Von Christoph Bertram

Was soll aus Europa werden? Schon einmal, in den sechziger Jahren, stritten die Gaullisten gegen die Supranationalen, die Anhänger eines "Europa der Vaterländer" gegen die Bannerträger der "Vereinigten Staaten von (West-)Europa". Lange Jahre war dann der Streit um die künftige politische Form Europas von einer dicken Schicht pragmatischer Politik zugedeckt. Aber nun bricht er wieder auf. Und diesmal sind nicht nur die Europäer im Westen, sondern auch die im Osten an dem Nachdenken beteiligt.

Michail Gorbatschow, der große Aufräumer, schwärmt vom "gemeinsamen europäischen Haus". Dahinter steht ein ganzer Strauß von Motiven: Gorbatschow will für sein rückständiges Land Anschluß finden an westliche Modernität und zugleich Einfluß auf den europäischen Gestaltungsprozeß gewinnen. Ob denn, so hat er Außenminister Genscher bei ihrem letzten Gespräch besorgt gefragt, der westeuropäische gemeinsame Markt und gar eine verstärkte militärische Koordination zwischen den Staaten Westeuropas noch mit der Nachbarschaft im gemeinsamen Haus vereinbar sei?

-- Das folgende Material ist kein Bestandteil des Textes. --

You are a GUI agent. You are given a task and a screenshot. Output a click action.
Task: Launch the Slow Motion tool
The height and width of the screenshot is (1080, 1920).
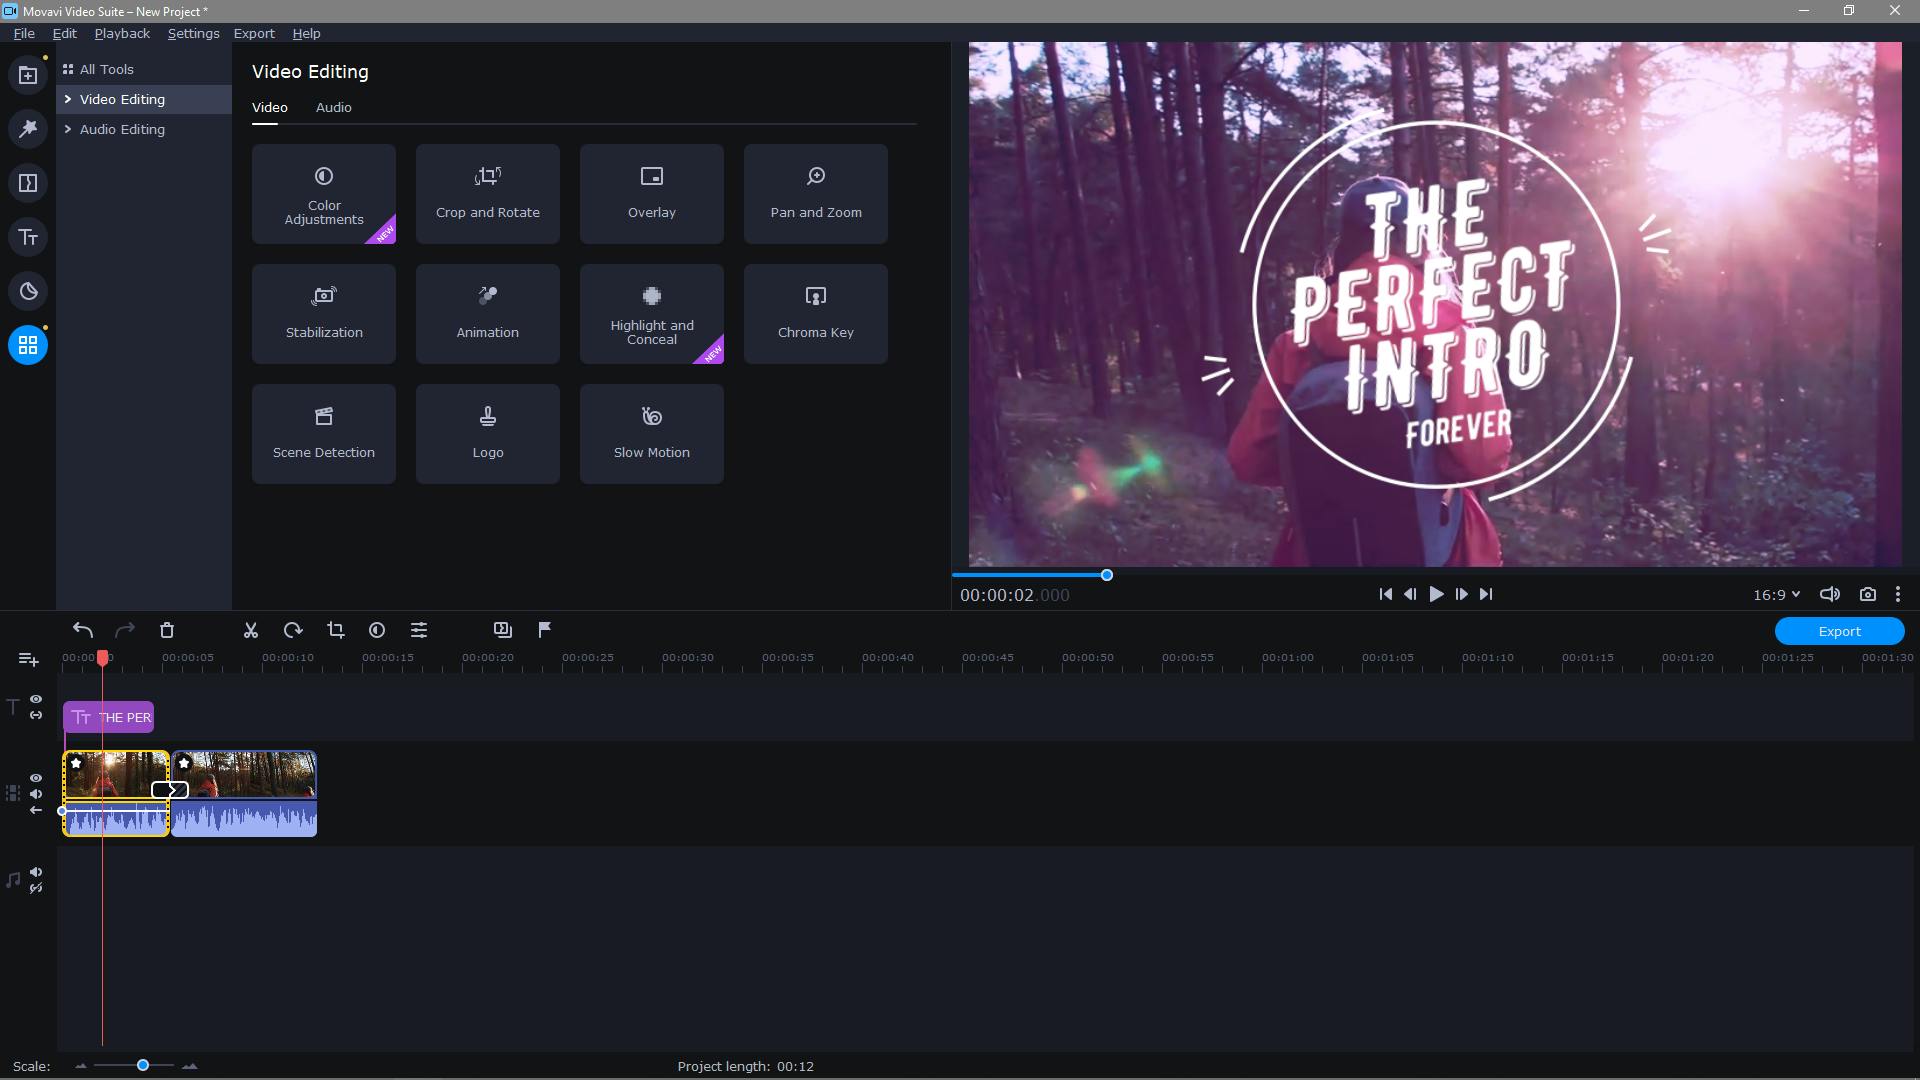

Charles de Gaulle, der den Slogan "Europa vom Atlantik bis zum Ural" erfand, hätte an dieser Vision manches behagt; der große General wollte die Spaltung Europas überwinden, die "doppelte Hegemonie" der beiden Weltmächte zurückdrängen und zugleich Deutschland unter Kuratel halten. Seine Nachfolger in Paris können damit heute nicht mehr viel anfangen. Ihre Vision ist das "gemeinsame Haus Westeuropa Nur so lasse sich die Stabilität in Europa wahren, nur so die wachsende politische Muskelkraft der Westdeutschen einbinden.

Den Mantel de Gaulles dagegen legt sich ausgerechnet die britische Premierministerin um die Schultern. Aber sie ist eher ein de Gaullechen. Von der gesamteuropäischen Vision des Generals ist nichts übriggeblieben. Margaret Thatcher träumt eher von dem "gemeinsamen atlantischen Haus", in dem die Briten und die Amerikaner ein gedeihliches Dauerverhältnis pflegen. Gaullistisch ist nur ihre Vorstellung von Westeuropa: Da will sie von einer politischen Union, die die alten Nationalstaaten zu einer neuen politischen Einheit verschmilzt, nichts wissen. Daraus würde nichts, nicht zu ihren Lebzeiten – "ich hoffe, nie".

Die Bundesrepublik schließlich weiß nicht so recht, wie sie in diesem Chor mitsingen soll. Helmut Kohl ist vielleicht der letzte überzeugte (West-)Europäer an der Spitze der bundesrepublikanischen Politik; die "Europäische Union" ist die einzige wirkliche Vision dieses sonst kaum mit politischer Phantasie begabten Machtmenschen. Aber Kohl kennt auch die Europa-Trägheit seiner Landsleute und paßt sich an. Der gemeinsame Binnenmarkt der EG wird da nicht als strategischer Sprung in eine auch politisch engere Verzahnung Westeuropas gefeiert, sondern vornehmlich als volkswirtschaftliches Ereignis: Wachstumsimpulse soll er bringen, Arbeitsplätze schaffen und die Wettbewerbsfähigkeit Westeuropas stärken.

Kohls Außenminister Hans-Dietrich Genscher ist zwar auch für die Westintegration. Sie ist für ihn, wie er in seiner Potsdamer Rede Anfang Juni erklärte, die "tiefgreifendste Verbindung zwischen Staaten, die denkbar ist, die Verbindung der Werte". Zugleich aber betont er, wie kaum ein anderer: "Europa – das ist das ganze Europa." Manchmal scheint es sogar, als habe Genscher sich noch nicht entschieden, ob ihm die Schlußakte von Helsinki oder der Vertrag von Rom wichtiger ist. Er schafft den Prioritätenkonflikt zwischen beiden aus der Welt, indem er ihn leugnet. Die Westintegration ist für ihn eben ein Mittel, um auch in "ganz Europa" voranzukommen. Gorbatschow hat er auf dessen Frage geantwortet: "Unsere Verankerung im Westen bildet die Voraussetzung der Zusammenarbeit mit der Sowjetunion", in der EG werde die Bundesrepublik als starke Kraft eine aktive Rolle für das Verhältnis zwischen Ost und West übernehmen.